Total consolidated revenue for the fourth quarter was $498,000,000, down 6%, as lower revenue at our domestic company-owned restaurants, North America commissary, and all other business units was partially offset by higher international revenues. North America commissary revenues decreased $7,000,000 primarily due to lower pricing, slightly offset by higher volumes. Domestic company-owned revenues decreased $24,000,000 primarily due to refranchising of 85 corporate restaurants. All other business unit revenues decreased $7,000,000 driven by lower advertising fund revenue as a function of lower sales. Partially offsetting these declines was a $4,000,000 increase in international revenue driven by improved performance across our priority regions.
Fourth quarter consolidated adjusted EBITDA decreased to $51,000,000 as we sharpened our value proposition during the quarter in addition to lower comparable sales in the prior year, and approximately $2,000,000 of higher management incentive compensation. Fourth quarter consolidated adjusted EBITDA performance was impacted by marketing investments and subsidies of approximately $8,000,000. These declines were partially offset by lower cost of sales related to the refranchising transaction and commodity deflation. In 2025, consolidated adjusted EBITDA was $201,000,000, including $21,000,000 of incremental marketing investments, building on approximately $4,000,000 of incremental marketing investment in 2024. In the fourth quarter, domestic company-owned restaurant delivered four-wall EBITDA of $19,200,000 and a four-wall margin of 12.7%.
Domestic company-owned restaurant segment adjusted EBITDA margin, which includes G&A expenses, was 6.3%, improving by approximately 10 basis points as a flow-through from higher average ticket offset lower transaction volumes and labor inflation. North America commissary segment adjusted EBITDA margins were 7.7%, an increase of 150 basis points primarily reflecting higher volumes. Food costs and restaurant labor were each approximately 32% of domestic company-owned revenues during the quarter. Turning to our balance sheet. At the end of the quarter, our total available liquidity was $515,000,000 and our covenant leverage ratio was 3.2 times. We continue to maintain a strong balance sheet that provides ample flexibility to invest behind our transformation initiatives. Turning now to cash flows.
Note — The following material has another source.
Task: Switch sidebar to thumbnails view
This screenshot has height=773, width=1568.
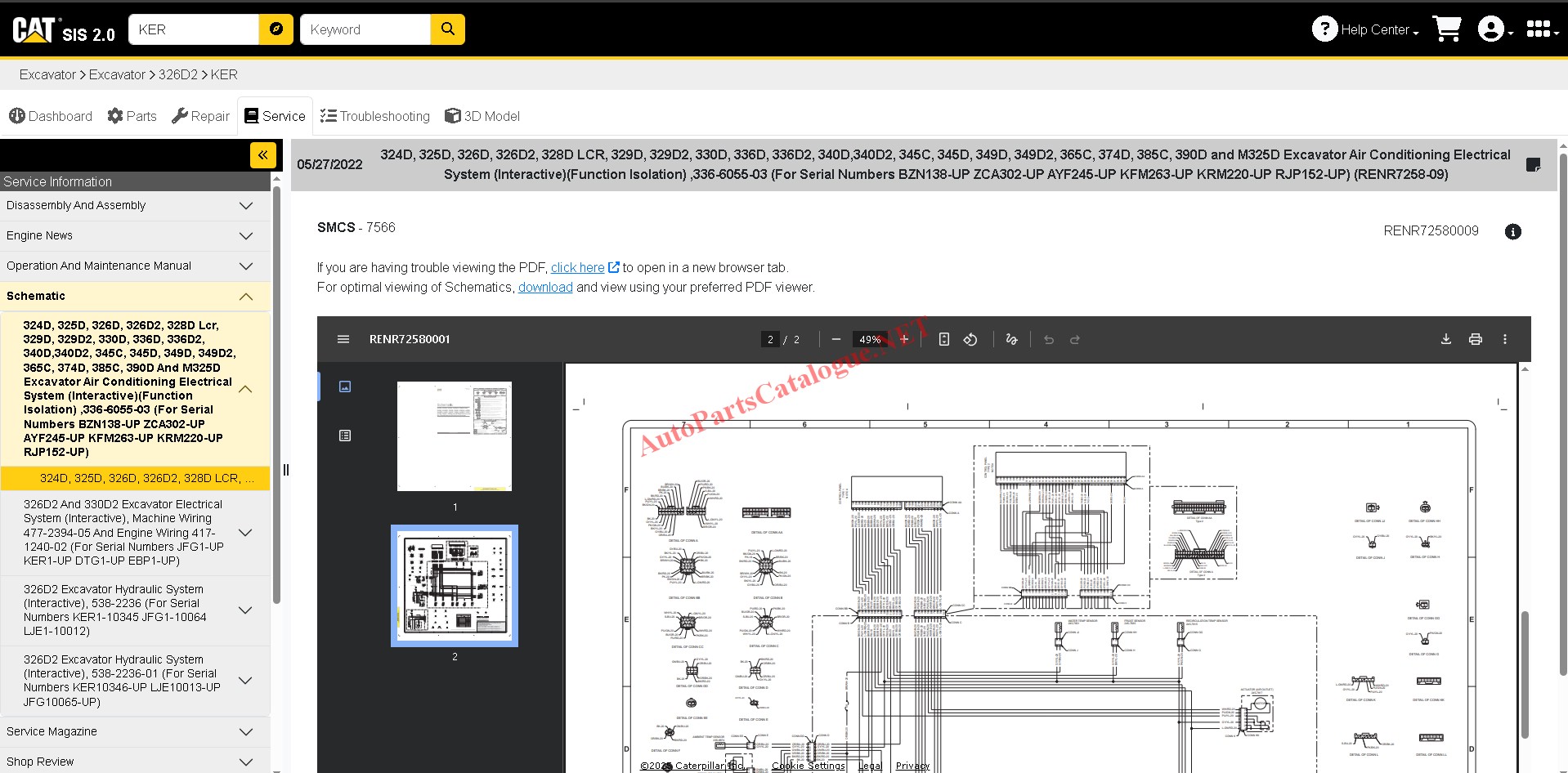Action: pyautogui.click(x=345, y=386)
Net cash provided by operating activities in 2025 was $126,000,000. Free cash flow was $61,000,000, an increase of $27,000,000, primarily reflecting favorable changes in working capital and timing of cash payments for the national marketing fund and cash taxes. Capital expenditures decreased approximately $8,000,000. Now turning to our 2026 outlook. Our financial guidance is provided on an adjusted basis, excluding restructuring charges. As we improve our cost structure to support our transformation, we expect to incur restructuring charges of approximately $16,000,000 to $23,000,000 associated with our transformation work. We expect these will be primarily cash charges to be recognized in 2026 and 2027.
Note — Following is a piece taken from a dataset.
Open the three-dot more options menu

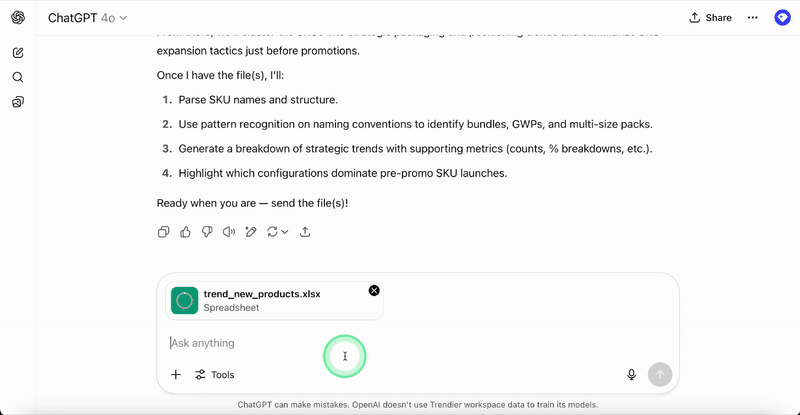(753, 18)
We have reduced our corporate workforce by approximately 7% and expect to close approximately 200 North America restaurants in 2026 and 100 in 2027, representing approximately 21% of annualized global system-wide sales, respectively. These impacts are reflected in our financial guidance. For 2026, we expect global system-wide sales to range between flat and low single-digits decline. For North America, we expect comparable sales to be down 2% to 4%. Our guidance reflects both the benefit of innovation pipeline and considerations around the current cautious consumer environment we expect to persist throughout 2026. These factors are expected to influence our comparable sales trends through the year.
Quarter to date, comparable sales are down mid-single digits, and we expect to end the first quarter in that range, followed by improved trends in the second half of the year. Internationally, as we build on our transformation momentum, we expect comparable sales to increase between 2%–4%, supported by the benefits of our product innovation, marketing co-ops, and new aggregator marketing strategy. As Todd shared, we are negotiating the refranchising of 29 additional restaurants in the Southeast and expect to close the transaction in the second quarter. This transaction is expected to reduce 2026 consolidated revenues by approximately $9,000,000, including the impact of eliminations, and benefit adjusted EBITDA by approximately $1,000,000.
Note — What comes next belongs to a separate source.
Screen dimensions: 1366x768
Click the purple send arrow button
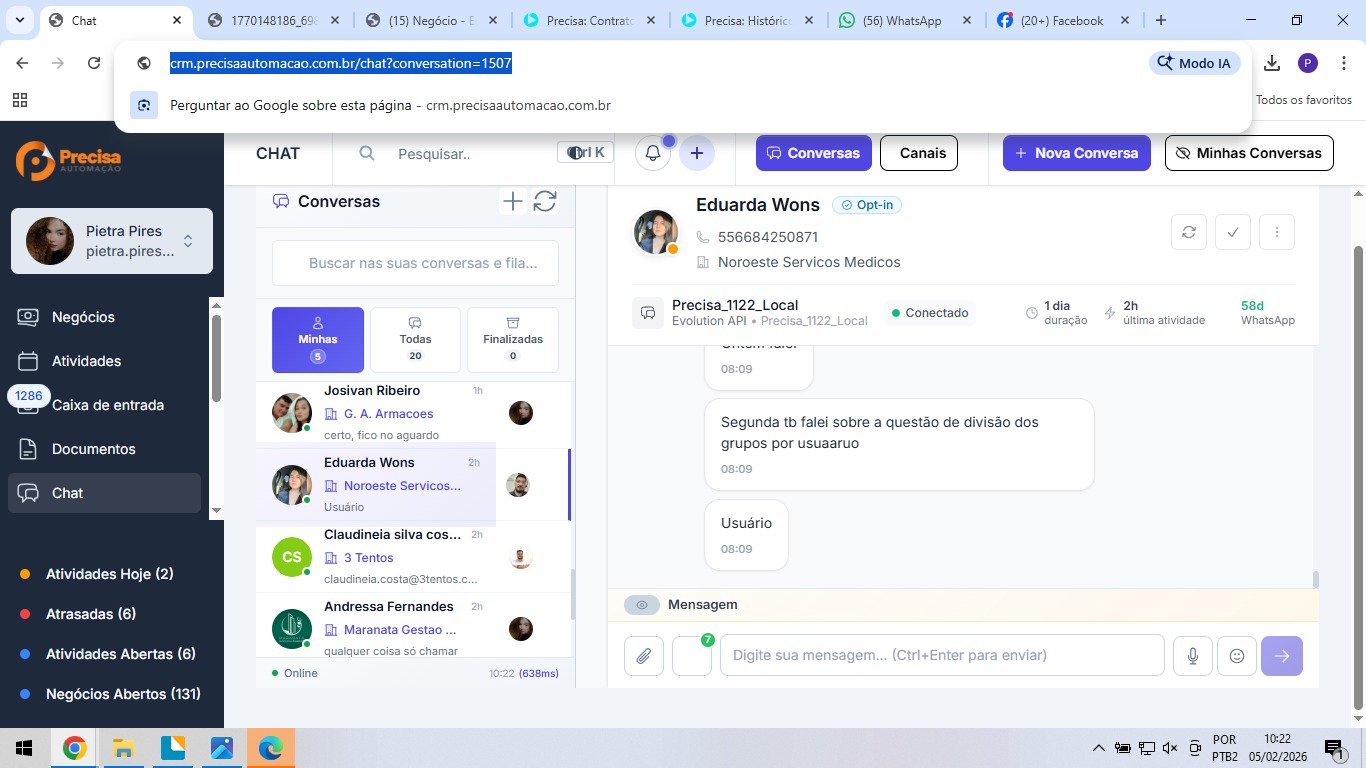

We also plan to refranchise additional restaurants in 2026, but those transactions are in the earlier stages and are not factored into our guidance at this time. We will provide updates on financial impacts on future earnings calls on those transactions’ progress. For 2026, we expect consolidated adjusted EBITDA to be between $202,000,000–$210,000,000. Recall that 2025 and 2026 are our investment years as we support our transformation initiatives, and we do not expect this $22,000,000 investment to continue after 2026. In 2026, we expect to invest approximately $22,000,000 in supplemental marketing and franchisee subsidies as we lean into a promotional strategy in this year's innovation calendar, and we continue to stand up local co-ops.
As Todd described earlier, our 2026 consolidated adjusted EBITDA outlook includes $13,000,000 of cost savings outside of marketing on our way to achieving $25,000,000 of total cost savings by 2027. As our transformation advances, we will continue to be prudent with cost management to support our menu strategy and enhance franchisee profitability. For non-operating expense items, we expect net interest expense between $35,000,000 and $40,000,000, adjusted D&A between $70,000,000 and $75,000,000, and capital expenditures between $70,000,000 and $80,000,000. As we move to a more asset-light model after 2026, we expect capital expenditures to step down to approximately $60,000,000 to $70,000,000 per year, on average.
We expect our 2026 GAAP effective tax rate to be in the range of 30% to 34%. For Q1, our tax rate is expected to be between 34%–38%, reflective of an anticipated shortfall of the vesting of restricted shares resulting in additional tax expense when compared with the prior-year period. Turning to restaurant development. We expect to open between 40 and 50 gross new restaurants in North America in 2026. In the near term, we are focused on elevating four-wall economics and capitalizing on significant market share opportunities over the medium term. Internationally, we expect to open 180 to 220 gross new restaurants in 2026.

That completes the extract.